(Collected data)

****************************************

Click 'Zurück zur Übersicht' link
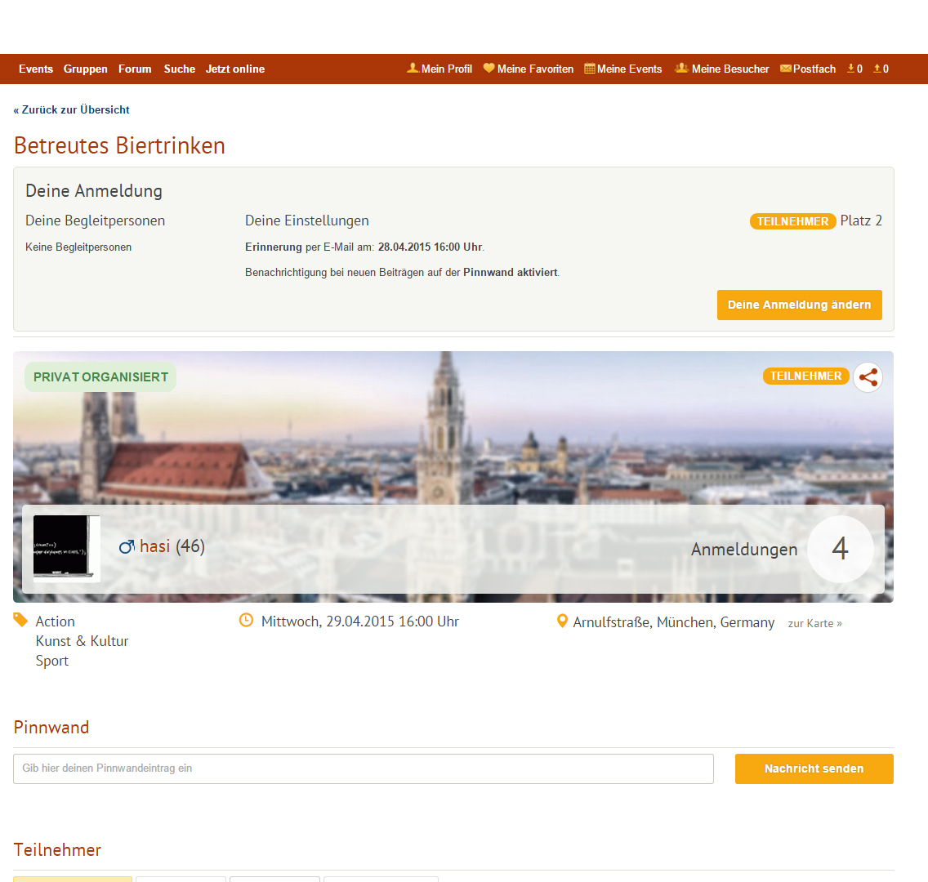 [72, 109]
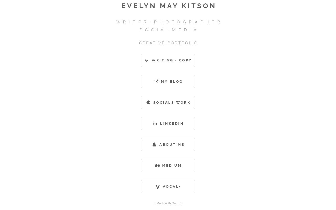Click the Made with Carrd link
Image resolution: width=336 pixels, height=210 pixels.
click(x=168, y=203)
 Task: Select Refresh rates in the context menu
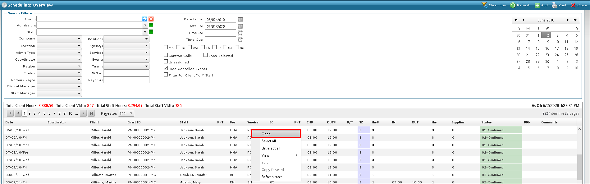click(272, 177)
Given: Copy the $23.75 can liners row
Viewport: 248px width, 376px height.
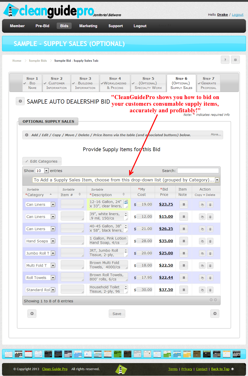Looking at the screenshot, I should pos(202,205).
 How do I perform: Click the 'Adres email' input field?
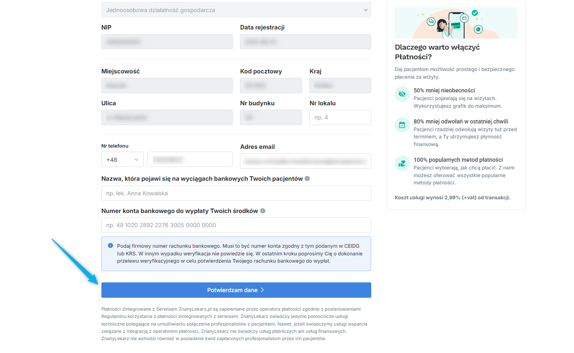coord(305,161)
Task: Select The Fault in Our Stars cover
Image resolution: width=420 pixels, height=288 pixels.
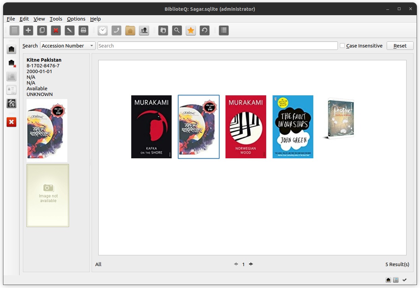Action: coord(293,127)
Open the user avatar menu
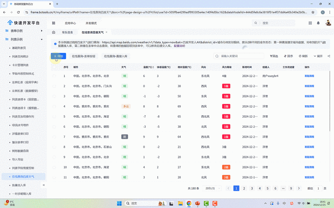Image resolution: width=334 pixels, height=208 pixels. [x=327, y=23]
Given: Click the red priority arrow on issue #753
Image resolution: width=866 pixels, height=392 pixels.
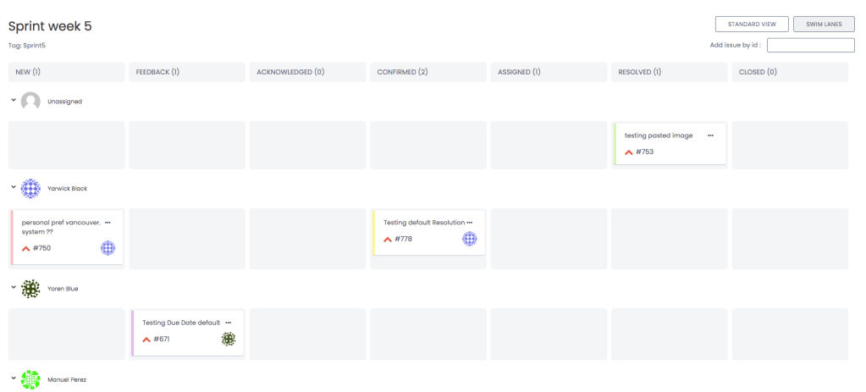Looking at the screenshot, I should [x=629, y=152].
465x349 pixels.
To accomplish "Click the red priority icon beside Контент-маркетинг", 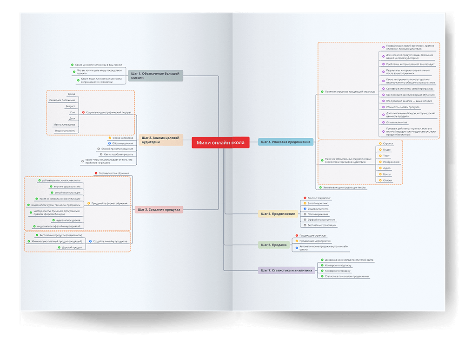I will [x=305, y=198].
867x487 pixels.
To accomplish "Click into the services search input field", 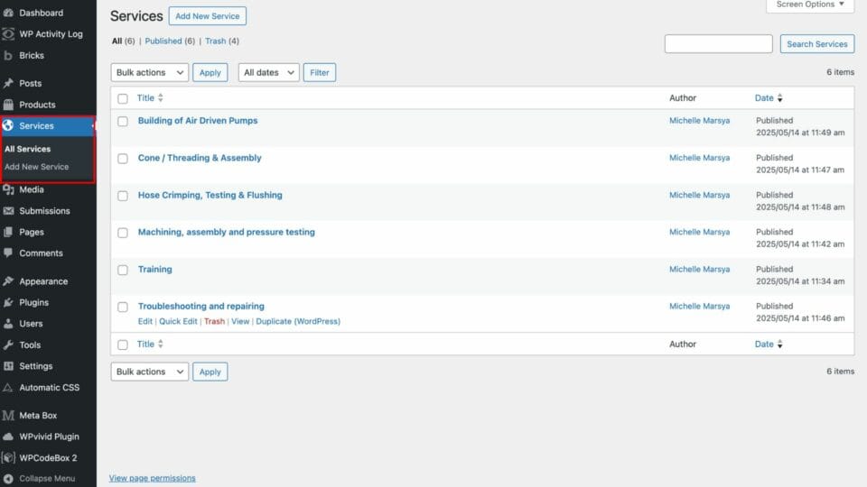I will point(718,44).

****************************************

## Required action
Extract every line above containing the word "Given".

## Response to this exercise
Given: Copy the $23.75 can liners row
Given: Click the red priority arrow on issue #753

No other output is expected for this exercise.